According to Bell, the third sentence should begin with “Now.” He says this sentence should reveal what he calls “death stakes,” something that happens that feels like death to the protagonist.
Here’s my attempt using Bell’s method at rewriting the cover blurb for the third book in my Twisty Creek Series, The Irresistible Woman in a Blue Dress.
Fashion model Vivian Day from Chicago suffers two problems. Her agent is her demanding mother, and she dislikes her career. After a taxing month and a photo shoot in Virginia’s Blue Ridge Mountains, Vivian drives toward a friend’s empty house in Tennessee, hoping for a three-week rest.
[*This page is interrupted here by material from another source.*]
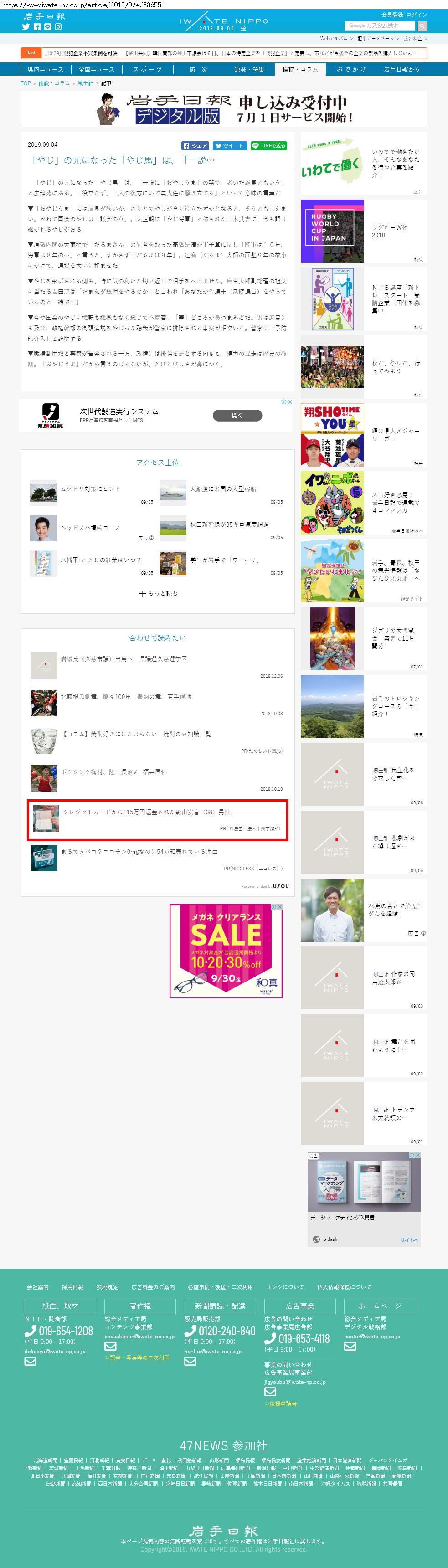
Task: Share article via the Facebook シェア button
Action: (x=196, y=146)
Brayden Cole is a Lowe’s store manager in Wytheville, Virginia. On his way home to Twisty Creek, he comes upon a disabled car and a woman in a blue gown and flip-flops. He stops and offers the beautiful, frustrated woman help. Although he cares little for her uppity attitude, Brayden is not a man who abandons a stranded woman on a curvy mountain road.
How will these two opposites from such different cultures and lifestyles find a lasting relationship together?
Example: First Pass Using Bell’s Method
Overworked Chicago fashion model Vivian Day flees a difficult photo shoot in Roanoke, Virginia, and heads for a three-week vacation in Tennessee. But when Vivian detours into the Virginia Blue Ridge Mountains, her car breaks down on a remote mountain road, and home-improvement-store manager, Brayden Cole, struggling with grief for his deceased father, gives the beautiful, frustrated woman wearing a blue gown and flip-flops a ride and, while her car’s in the shop, a room at his mother’s house in Twisty Creek. Now, Brayden’s mother urges him to entertain the big-city woman, and as he reluctantly introduces Vivian to the simple mountain life, she realizes her stressful career and demanding agent, who’s also her mother, have drained joy from her life.
Analysis of the First Pass
The second and third sentences run-on. The “Now” doesn’t seem to be in the right place. I placed it too soon. And the last sentence says Vivian is already “dead.”
Bell says it’s okay to add a bit to the three sentences, so let me break up sentences and do some cutting and rewriting.
Example: Second Pass
Overworked Chicago fashion model Vivian Day flees a difficult photo shoot in Roanoke, Virginia, and heads for a three-week vacation in Tennessee. But when Vivian detours into the Virginia Blue Ridge Mountains, her car breaks down on a remote mountain road. Home-improvement-store manager Brayden Cole gives the frustrated woman wearing a blue gown and flip-flops a ride and, while her car’s in the shop, a room at his mother’s house in Twisty Creek. Brayden’s mother urges him to entertain the big-city woman. Now, as he reluctantly introduces Vivian to the simple mountain life, she realizes her stressful career and demanding agent, who is her mother, are draining joy from her life.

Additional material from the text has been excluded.